> [Exercise aim]
Look through the records, and whenever a line includes the word "tree", copy it.

> [Dataset entries]
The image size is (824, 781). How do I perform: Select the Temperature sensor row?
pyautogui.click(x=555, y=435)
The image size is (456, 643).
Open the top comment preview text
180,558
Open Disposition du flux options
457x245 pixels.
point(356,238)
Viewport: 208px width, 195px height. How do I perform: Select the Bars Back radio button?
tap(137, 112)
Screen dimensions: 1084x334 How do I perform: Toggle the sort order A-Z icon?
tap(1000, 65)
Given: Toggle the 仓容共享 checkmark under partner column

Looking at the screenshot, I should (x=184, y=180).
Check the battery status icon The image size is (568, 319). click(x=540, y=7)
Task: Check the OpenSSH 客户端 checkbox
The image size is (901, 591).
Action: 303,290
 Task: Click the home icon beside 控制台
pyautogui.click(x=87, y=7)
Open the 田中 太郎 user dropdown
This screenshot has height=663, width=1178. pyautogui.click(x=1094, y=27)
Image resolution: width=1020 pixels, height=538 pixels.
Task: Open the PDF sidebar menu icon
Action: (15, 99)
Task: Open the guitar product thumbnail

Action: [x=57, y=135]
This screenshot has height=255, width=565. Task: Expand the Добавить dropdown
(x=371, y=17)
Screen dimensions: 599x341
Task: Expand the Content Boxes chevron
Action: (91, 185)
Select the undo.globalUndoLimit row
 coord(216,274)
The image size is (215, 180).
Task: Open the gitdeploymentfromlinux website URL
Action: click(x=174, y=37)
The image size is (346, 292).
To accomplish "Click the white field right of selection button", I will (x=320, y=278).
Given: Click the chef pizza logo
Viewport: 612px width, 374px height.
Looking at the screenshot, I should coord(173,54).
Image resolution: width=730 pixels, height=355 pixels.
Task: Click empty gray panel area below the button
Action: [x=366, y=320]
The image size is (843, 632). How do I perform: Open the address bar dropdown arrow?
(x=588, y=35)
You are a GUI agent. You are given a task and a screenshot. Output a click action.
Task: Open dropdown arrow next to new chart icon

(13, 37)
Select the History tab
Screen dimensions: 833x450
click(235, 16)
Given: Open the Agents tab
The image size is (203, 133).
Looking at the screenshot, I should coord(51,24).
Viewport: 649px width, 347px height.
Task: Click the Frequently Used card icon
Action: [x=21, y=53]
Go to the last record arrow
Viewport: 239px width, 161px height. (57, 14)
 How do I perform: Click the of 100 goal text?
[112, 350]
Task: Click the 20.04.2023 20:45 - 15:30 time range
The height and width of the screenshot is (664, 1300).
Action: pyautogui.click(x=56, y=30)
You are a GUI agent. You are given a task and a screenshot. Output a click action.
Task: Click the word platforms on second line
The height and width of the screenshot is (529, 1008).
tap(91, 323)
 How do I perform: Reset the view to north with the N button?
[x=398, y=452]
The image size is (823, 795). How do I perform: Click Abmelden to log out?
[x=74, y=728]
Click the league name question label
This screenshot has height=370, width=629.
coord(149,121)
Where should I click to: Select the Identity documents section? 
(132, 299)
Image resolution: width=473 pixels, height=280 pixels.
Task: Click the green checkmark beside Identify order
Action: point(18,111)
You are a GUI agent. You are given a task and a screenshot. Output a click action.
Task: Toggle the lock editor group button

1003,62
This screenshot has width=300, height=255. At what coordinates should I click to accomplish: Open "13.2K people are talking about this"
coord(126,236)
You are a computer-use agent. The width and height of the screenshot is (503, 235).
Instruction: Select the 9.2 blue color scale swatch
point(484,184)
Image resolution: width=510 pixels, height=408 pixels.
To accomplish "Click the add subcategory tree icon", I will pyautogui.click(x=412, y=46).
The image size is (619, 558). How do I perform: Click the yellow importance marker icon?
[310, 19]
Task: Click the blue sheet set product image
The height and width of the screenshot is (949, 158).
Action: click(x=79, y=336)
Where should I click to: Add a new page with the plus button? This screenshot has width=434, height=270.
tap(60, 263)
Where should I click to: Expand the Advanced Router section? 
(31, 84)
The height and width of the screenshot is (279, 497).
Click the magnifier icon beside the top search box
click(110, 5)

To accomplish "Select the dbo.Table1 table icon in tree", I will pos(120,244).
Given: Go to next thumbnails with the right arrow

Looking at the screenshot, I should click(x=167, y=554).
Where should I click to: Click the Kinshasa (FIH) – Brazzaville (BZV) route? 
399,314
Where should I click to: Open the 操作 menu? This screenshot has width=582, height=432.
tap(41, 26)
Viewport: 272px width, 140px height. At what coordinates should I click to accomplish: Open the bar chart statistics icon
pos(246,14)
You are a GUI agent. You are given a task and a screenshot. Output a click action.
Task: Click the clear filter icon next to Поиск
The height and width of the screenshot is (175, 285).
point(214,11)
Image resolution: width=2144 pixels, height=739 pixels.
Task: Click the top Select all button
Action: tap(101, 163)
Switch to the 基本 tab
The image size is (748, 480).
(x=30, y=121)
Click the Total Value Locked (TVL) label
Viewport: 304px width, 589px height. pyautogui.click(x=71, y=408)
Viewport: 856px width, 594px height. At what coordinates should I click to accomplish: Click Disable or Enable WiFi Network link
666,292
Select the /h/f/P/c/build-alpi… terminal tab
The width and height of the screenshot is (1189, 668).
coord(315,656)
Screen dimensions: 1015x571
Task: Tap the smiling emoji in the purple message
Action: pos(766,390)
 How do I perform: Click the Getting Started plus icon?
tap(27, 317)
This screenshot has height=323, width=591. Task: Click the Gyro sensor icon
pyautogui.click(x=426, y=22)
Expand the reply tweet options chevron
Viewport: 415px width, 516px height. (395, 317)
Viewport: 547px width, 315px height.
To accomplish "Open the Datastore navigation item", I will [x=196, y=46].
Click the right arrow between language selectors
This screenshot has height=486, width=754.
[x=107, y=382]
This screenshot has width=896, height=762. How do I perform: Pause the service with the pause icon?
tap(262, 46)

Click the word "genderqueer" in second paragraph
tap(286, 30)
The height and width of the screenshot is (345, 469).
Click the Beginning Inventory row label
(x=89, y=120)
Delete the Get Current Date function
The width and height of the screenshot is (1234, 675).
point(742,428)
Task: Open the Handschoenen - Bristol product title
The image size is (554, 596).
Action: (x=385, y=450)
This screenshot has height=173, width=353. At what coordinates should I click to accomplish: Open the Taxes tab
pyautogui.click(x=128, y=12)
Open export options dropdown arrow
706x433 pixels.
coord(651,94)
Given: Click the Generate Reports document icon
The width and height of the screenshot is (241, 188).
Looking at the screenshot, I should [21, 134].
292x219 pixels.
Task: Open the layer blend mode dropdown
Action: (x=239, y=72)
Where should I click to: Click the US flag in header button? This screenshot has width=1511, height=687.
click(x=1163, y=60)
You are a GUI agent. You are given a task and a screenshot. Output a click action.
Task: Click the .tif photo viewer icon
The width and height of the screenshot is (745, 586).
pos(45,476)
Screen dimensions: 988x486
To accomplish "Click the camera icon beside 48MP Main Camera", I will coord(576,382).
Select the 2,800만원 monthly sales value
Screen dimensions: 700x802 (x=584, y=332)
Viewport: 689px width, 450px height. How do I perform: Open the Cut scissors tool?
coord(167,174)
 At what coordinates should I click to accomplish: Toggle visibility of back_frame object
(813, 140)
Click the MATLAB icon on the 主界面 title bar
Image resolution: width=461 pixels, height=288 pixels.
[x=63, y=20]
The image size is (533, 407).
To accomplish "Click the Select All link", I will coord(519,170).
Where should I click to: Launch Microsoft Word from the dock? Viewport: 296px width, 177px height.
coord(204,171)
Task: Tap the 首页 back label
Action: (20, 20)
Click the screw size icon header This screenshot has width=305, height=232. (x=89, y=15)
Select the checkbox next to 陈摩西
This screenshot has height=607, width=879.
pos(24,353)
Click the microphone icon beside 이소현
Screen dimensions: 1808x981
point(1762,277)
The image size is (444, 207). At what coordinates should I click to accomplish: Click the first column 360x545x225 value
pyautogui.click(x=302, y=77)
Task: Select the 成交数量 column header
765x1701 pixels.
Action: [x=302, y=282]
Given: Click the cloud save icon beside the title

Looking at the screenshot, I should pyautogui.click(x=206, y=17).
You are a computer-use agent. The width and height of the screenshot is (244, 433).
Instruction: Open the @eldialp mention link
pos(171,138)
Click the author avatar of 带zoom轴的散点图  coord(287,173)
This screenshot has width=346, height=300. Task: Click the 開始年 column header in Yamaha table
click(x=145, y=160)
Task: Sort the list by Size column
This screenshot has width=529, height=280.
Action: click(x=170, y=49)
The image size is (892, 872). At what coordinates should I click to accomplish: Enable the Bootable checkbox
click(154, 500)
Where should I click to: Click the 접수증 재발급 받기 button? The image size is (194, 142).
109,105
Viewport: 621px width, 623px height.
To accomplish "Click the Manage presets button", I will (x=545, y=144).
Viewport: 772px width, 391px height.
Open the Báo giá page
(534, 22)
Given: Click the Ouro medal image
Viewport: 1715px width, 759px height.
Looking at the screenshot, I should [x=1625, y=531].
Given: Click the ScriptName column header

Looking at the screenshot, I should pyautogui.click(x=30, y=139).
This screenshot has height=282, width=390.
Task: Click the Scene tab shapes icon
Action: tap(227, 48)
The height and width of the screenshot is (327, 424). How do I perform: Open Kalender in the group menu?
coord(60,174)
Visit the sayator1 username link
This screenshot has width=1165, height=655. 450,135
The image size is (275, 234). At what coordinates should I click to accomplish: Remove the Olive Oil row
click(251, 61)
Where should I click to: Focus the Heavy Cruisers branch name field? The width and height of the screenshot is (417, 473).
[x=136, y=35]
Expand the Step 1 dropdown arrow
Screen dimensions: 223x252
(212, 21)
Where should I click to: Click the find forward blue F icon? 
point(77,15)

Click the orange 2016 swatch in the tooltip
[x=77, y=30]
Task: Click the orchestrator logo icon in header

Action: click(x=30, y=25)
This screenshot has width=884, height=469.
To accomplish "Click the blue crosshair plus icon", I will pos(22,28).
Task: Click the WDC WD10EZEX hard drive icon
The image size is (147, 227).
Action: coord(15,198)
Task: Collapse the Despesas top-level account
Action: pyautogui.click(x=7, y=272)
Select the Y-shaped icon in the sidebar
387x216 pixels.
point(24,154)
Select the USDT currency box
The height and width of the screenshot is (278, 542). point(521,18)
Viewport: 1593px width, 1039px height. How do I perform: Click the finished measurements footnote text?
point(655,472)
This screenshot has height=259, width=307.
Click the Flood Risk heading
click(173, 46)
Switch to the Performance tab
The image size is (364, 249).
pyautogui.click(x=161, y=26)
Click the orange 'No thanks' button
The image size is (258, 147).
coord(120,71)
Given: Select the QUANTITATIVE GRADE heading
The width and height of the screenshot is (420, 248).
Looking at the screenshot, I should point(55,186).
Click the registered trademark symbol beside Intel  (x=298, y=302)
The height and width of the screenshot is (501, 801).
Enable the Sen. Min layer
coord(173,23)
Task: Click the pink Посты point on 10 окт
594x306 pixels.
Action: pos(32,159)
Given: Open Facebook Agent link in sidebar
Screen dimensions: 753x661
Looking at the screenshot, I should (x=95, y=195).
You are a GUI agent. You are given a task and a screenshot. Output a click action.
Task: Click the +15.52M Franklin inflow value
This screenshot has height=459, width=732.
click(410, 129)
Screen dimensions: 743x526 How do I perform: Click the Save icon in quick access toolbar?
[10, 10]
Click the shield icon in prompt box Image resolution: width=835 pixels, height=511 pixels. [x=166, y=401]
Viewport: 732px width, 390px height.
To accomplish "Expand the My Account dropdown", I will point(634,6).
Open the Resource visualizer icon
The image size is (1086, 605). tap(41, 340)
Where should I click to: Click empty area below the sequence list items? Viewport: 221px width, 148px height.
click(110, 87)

> [Task answer]
To accomplish "Click the add subcategory tree icon", I will pyautogui.click(x=412, y=46).
To accomplish "Select the dbo.Table1 table icon in tree", I will pos(120,244).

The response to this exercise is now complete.